== THE INPUT

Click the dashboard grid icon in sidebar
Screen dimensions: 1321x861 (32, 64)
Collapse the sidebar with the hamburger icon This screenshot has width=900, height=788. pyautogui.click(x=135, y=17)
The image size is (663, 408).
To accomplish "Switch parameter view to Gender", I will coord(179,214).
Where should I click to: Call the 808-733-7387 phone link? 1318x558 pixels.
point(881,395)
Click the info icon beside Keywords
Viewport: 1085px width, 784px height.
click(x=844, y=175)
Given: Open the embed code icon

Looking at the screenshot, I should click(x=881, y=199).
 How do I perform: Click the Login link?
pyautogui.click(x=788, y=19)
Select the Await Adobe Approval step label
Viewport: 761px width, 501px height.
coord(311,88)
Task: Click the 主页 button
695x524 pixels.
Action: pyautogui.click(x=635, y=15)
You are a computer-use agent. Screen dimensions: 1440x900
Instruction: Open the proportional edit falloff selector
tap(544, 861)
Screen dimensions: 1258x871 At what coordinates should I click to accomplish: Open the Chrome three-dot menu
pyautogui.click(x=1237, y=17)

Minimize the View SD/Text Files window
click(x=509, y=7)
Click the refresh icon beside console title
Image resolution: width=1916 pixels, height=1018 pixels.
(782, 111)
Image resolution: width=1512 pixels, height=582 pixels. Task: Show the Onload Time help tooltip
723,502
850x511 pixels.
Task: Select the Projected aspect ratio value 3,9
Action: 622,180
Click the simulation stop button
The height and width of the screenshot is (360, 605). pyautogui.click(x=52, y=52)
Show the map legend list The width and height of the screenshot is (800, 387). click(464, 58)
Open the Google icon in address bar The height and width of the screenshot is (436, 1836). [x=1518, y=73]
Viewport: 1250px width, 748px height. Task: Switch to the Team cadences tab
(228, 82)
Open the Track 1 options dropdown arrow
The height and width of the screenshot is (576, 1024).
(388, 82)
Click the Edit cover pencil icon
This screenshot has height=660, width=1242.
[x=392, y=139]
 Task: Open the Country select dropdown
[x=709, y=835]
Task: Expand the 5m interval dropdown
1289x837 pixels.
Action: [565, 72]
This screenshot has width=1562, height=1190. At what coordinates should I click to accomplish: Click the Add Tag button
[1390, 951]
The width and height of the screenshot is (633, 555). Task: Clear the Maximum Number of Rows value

====

Please set down again, word for word, only the lines from the start of the entries through the line with "Open the Track 1 options dropdown arrow", both ends included.

| EXERCISE ANSWER |
Click the dashboard grid icon in sidebar
Screen dimensions: 1321x861 (32, 64)
Collapse the sidebar with the hamburger icon This screenshot has width=900, height=788. pyautogui.click(x=135, y=17)
The image size is (663, 408).
To accomplish "Switch parameter view to Gender", I will coord(179,214).
Where should I click to: Call the 808-733-7387 phone link? 1318x558 pixels.
point(881,395)
Click the info icon beside Keywords
Viewport: 1085px width, 784px height.
click(x=844, y=175)
Given: Open the embed code icon

Looking at the screenshot, I should click(x=881, y=199).
 How do I perform: Click the Login link?
pyautogui.click(x=788, y=19)
Select the Await Adobe Approval step label
Viewport: 761px width, 501px height.
coord(311,88)
Task: Click the 主页 button
695x524 pixels.
Action: pyautogui.click(x=635, y=15)
You are a computer-use agent. Screen dimensions: 1440x900
Instruction: Open the proportional edit falloff selector
tap(544, 861)
Screen dimensions: 1258x871 At what coordinates should I click to accomplish: Open the Chrome three-dot menu
pyautogui.click(x=1237, y=17)

Minimize the View SD/Text Files window
click(x=509, y=7)
Click the refresh icon beside console title
Image resolution: width=1916 pixels, height=1018 pixels.
(782, 111)
Image resolution: width=1512 pixels, height=582 pixels. Task: Show the Onload Time help tooltip
723,502
850x511 pixels.
Task: Select the Projected aspect ratio value 3,9
Action: 622,180
Click the simulation stop button
The height and width of the screenshot is (360, 605). pyautogui.click(x=52, y=52)
Show the map legend list The width and height of the screenshot is (800, 387). click(464, 58)
Open the Google icon in address bar The height and width of the screenshot is (436, 1836). [x=1518, y=73]
Viewport: 1250px width, 748px height. Task: Switch to the Team cadences tab
(228, 82)
Open the Track 1 options dropdown arrow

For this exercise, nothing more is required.